# What you have to do
An exact reproduction of all entries is expected.

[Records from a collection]
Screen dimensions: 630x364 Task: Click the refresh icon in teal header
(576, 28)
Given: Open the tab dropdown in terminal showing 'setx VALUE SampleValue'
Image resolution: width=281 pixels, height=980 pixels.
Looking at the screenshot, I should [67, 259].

# Task response
Screen dimensions: 630x364 Task: Click the refresh icon in teal header
(576, 28)
Given: Open the tab dropdown in terminal showing 'setx VALUE SampleValue'
Image resolution: width=281 pixels, height=980 pixels.
Looking at the screenshot, I should [67, 259].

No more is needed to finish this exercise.